Wild. A Game-Changer Strategy by a Shareholder Proponent?

This is pretty wild stuff about leveraging universal proxy as reported in this note by Michael Levin of “The Activist Investor”: “Last week, HCC hosted its annual shareholders meeting, and we saw how this interesting and promising idea worked out for the United Mine Workers. As a reminder, HCC shareholder UMW solicited its own proxies, instead of relying on the HCC proxy statement. This prompted HCC to include five UMW proposals, without limits, in the HCC proxy statement, rather than the single limited one that the SEC permits.

Four of the proposals addressed classic corporate governance reforms, while the fifth concerned labor relations. Of the five, two won shareholder approval, the labor relations proposal came close, another did okay, and the fifth received negligible support.

In the weeks leading up to the AGM, we saw surprisingly little publicity. HCC released a fairly standard shareholder letter and presentation. UMW released one letter and a list of shareholder proposals that the AFL-CIO supports, including the labor relations proposal at HCC. We saw a couple of posts on social media. That’s about it.

UMW noted ISS and Glass Lewis both advised shareholders vote for the labor relations proposal. We don’t know how they advised on the others. Based on the voting results, we expect they supported only some of them.

HCC actually endorsed one, on proxy access. It, of course, opposed the others.

The AGM took place on April 25. 84% of the outstanding shares were represented at the AGM, about the same as in 2023 and 2022. The proxy contest didn’t prompt greater turnout.

The labor relations proposal received 46% of the votes, which UMW called a “win.” The proxy access proposal won 99% of the votes, after HCC endorsed it, and a proposal requiring shareholder approval of poison pills won 51% of the votes. The other two did not win a majority, for shareholder approval of preferred stock issuance (22%) and of golden parachutes (4%). After UMW submitted the latter proposal, HCC adopted limits on severance pay, which evidently satisfied shareholders and led to the low support.

We understand UMW really did solicit its own proxies and collected a substantial number. Earlier we pondered whether it would instead rely mostly or entirely on HCC. UMW sent postcards under notice-and-access to only the requisite 50% of the voting power and didn’t retain a proxy solicitor.
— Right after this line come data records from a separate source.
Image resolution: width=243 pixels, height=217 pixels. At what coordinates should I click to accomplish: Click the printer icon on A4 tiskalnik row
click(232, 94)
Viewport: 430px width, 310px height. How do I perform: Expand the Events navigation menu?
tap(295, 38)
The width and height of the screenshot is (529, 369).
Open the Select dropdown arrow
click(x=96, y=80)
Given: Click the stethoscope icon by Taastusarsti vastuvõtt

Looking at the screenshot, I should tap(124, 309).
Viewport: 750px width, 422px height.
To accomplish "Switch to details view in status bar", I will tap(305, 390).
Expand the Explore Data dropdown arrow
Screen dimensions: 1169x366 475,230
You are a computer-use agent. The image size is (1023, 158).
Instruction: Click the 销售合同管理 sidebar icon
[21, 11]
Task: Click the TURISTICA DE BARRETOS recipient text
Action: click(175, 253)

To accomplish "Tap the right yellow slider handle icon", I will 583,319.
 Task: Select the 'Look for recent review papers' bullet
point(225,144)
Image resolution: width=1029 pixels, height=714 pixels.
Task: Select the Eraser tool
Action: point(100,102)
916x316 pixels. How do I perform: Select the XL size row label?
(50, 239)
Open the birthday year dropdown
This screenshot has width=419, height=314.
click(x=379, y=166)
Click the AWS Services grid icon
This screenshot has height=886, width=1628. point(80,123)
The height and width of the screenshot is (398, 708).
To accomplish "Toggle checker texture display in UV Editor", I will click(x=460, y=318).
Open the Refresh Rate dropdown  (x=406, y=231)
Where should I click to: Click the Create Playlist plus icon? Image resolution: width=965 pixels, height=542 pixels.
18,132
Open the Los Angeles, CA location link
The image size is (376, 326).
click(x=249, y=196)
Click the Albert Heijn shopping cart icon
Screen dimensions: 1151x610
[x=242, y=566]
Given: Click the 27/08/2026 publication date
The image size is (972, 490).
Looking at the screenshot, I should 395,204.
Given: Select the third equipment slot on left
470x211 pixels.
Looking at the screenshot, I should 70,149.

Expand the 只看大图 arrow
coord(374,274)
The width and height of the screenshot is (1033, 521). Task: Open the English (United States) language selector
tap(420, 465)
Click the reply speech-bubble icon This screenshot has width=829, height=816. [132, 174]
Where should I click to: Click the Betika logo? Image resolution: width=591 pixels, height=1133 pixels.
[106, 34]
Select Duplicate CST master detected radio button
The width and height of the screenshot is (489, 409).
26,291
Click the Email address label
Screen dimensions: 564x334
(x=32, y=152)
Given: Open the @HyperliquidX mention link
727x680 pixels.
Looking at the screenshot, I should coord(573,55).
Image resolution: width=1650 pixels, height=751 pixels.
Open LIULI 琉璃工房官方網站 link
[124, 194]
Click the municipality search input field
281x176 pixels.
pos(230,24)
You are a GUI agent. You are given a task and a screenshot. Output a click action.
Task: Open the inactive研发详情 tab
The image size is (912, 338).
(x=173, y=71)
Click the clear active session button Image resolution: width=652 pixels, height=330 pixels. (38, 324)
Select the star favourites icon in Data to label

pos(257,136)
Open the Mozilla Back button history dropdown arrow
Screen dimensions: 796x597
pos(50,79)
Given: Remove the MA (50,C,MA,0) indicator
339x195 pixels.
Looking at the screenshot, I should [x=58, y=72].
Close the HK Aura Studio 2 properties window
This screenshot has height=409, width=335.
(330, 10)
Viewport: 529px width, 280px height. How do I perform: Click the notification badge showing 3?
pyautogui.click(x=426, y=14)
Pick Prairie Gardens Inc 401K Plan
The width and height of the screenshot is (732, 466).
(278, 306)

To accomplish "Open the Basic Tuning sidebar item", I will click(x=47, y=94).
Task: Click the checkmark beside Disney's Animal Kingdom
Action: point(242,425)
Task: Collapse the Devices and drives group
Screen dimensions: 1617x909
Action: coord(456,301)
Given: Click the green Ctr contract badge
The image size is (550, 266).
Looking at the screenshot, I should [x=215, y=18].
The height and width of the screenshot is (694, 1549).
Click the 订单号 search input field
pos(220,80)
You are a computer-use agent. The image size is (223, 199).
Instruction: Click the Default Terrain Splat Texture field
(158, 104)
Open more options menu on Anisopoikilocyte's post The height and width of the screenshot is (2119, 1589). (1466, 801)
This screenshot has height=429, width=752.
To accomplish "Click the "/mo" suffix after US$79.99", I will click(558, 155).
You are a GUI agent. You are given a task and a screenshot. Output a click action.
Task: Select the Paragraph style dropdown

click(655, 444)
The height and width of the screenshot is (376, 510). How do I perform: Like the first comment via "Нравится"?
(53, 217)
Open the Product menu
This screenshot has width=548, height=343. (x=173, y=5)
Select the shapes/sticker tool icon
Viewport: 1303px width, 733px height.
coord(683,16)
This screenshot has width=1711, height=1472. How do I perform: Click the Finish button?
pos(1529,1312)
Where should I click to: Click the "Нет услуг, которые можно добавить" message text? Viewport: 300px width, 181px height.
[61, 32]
UMW achieved significant results with creativity and effort at an absurdly low cost. It could easily add director nominations, bylaw amendments, and other proposals to the mix. Companies continue to seek to limit conventional shareholder proposals from the usual ESG shareholders. Other activists look to shareholder proposals, in addition to BoD elections, to influence portfolio companies. We’re eager to see what else others do with this idea.”